If nice guys finish last, the biggest SOBs must finish first, right?
Well, if your name is Robert Frank, the answer appears to be a resounding “yes.”
The cover story in the July 2 New York Times Magazine name Frank “the most influential photographer alive.” In the process of making that case, author Nicholas Dawidoff also paints a portrait of a misanthrope of epic proportions.
Both assessments have much merit.
Frank’s great achievement was the publication of The Americans, 83 photographs culled from the tens of thousands he shot as he crisscrossed the country on a Guggenheim fellowship in the mid-1950s.
Initially, the book was hardly a success. Indeed, Frank could not find an American press willing to publish it. Les Américains was first published in 1958 in Paris, where it found a sympathetic audience among left-wing intellectuals hostile to post-war American hegemony.
The first edition did not even carry a photograph by Frank on the cover; instead, a Saul Steinberg drawing graced it. The French edition also contained numerous writings by well-known authors, including Simone de Beauvoir and William Faulkner, and some critics felt these overshadowed the pictures. It wasn’t until 1959 that a U.S. edition was printed by Grove Press. In that case, the French edition’s texts were removed entirely, a forward was written by Jack Kerouac, and a photograph by Frank appeared on the cover.
That first American edition enjoyed limited success, but Kerouac’s introduction was instrumental in introducing Frank’s work to a small but sympathetic audience here. The second edition, printed in 1969, achieved tremendous success and established Frank’s place among the most influential photographers of his time.
The work was revolutionary, but its timing was also critical.
Unlike earlier “street photographers” like Cartier-Bresson or “documentarians” like Walker Evans, Frank was not interested in order, structure, decisiveness, or public policy. (Actually, Evans wasn’t interested in the latter either, but he produced some of his most important work under the aegis of the Farm Security Administration.)

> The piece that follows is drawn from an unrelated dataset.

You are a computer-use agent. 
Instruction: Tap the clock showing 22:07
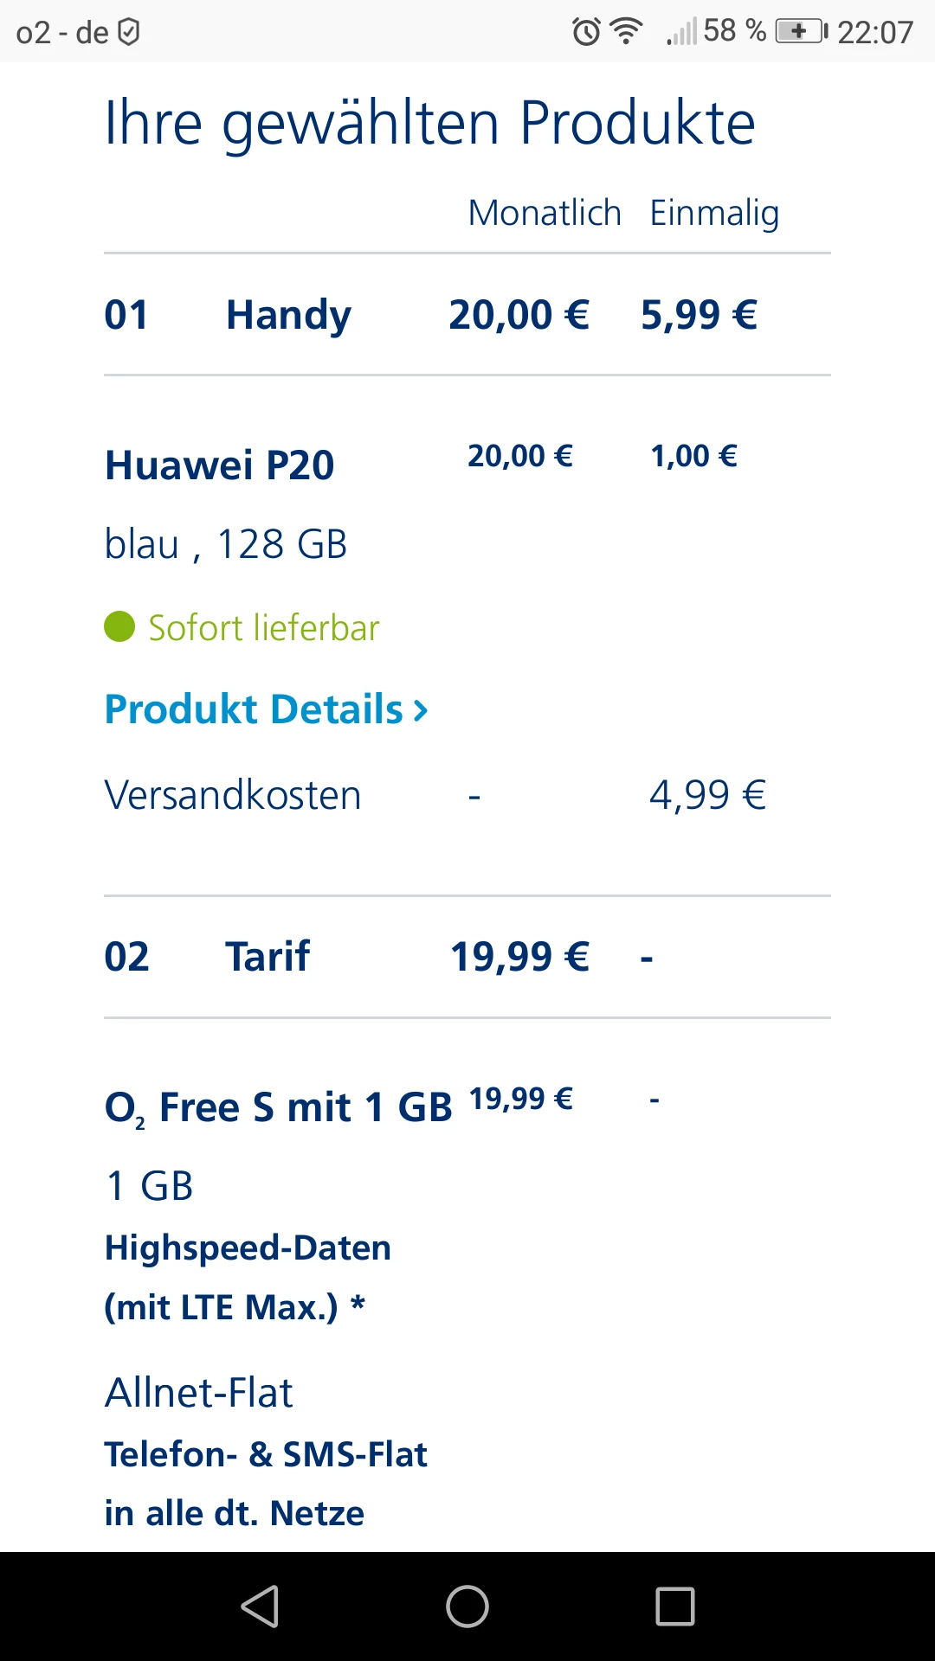(x=875, y=33)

Rather, Frank’s was a gruff, sharp-eyed and -tongued look at the underbelly of American society. He eschewed beautiful prints or, at times, even focus and perspective correction, to stare unflinchingly at the otherness of America, that is, the America that ended up on the metaphorical cutting room floor of the exhibition The Family of Man, which opened the same year Frank began his American sojourn.
Frank, a curmudgeon from an early age, openly disdained the sort of thinking that saw humankind as one big, happy family. He held institutions in general in contempt and professed disdain for the trappings of success even while he benefited financially from the acclaim he received and the support they provided.
The Times Magazine piece also makes it clear he was a lousy husband and even lousier father, as well as an unpredictable friend as likely to turn on you as not — neither of which, of course, precludes greatness in art.
Whether or not Frank consciously perceived the sea change about to get underway in America (and the argument can be made that as a foreigner he was in a unique position to do so), he did exploit two converging movements in the late 1960s in America. As the hippie movement expanded, American youth hit the road in record numbers not seen since the migrations of the Great Depression — the difference being that in the later period road trips were more often than not elective. Kerouac’s On the Road had been published a decade earlier, but by the time of the second printing of The Americans, it seemed as though everyone was headed for Haight-Ashbury or a commune in New Mexico or some music festival on some farm in upstate New York.
The other element of the zeitgeist coinciding with the second printing of The Americans was the antiwar, antiestablishment mood. The American dream had soured badly, and youth openly rebelled at racial and economic inequalities and the imperial arrogance of the best and the brightest. The Americans became a kind of visual anthem for a rebellious generation newly attuned to the outliers in its midst.
Meanwhile, Frank abandoned photography, and eventually New York, for film and rural life in Nova Scotia. He also divorced his first wife and more or less abandoned his children. Now celebrated in both the art and photography worlds (they were still seen as largely separate in those days), Frank nevertheless disdained elitism and high culture. “Once respectability and success become a part of it, then it was time to look for a new mistress,” he wrote in 1969. Occasionally he would appear in issues of Creative Camera — a short-lived photography magazine — writing his "Letter from New York", a missive so vitriolic and bitter regarding the art scene, the editors dropped it.
Frank no longer made photographs. He was spent, having said all he had to say in that medium. Dawidoff quotes more than a few indie filmmakers who insist that even had Frank not established himself as one of the gods of photography, his influence and reputation in film would suffice to secure his reputation. His films never achieved a significant audience. Pull My Daisy, his first film, enjoyed the most “success,” but not for its disjointed, rough, unorthodox appearance and “celebrity” cast of beat personalities. Rather, it was seen as a cultural document of irreverent hijinx.
Today, 90 years old and, as documented in Katy Grannan’s marvelous photographs, which accompany the article, disheveled in the extreme, Frank lives in New York part of the year. He still likes to hurl barbs at the self-important and entitled, but he knows the value of his name and his work as a photographer and isn’t above capitalizing on these when it suits him.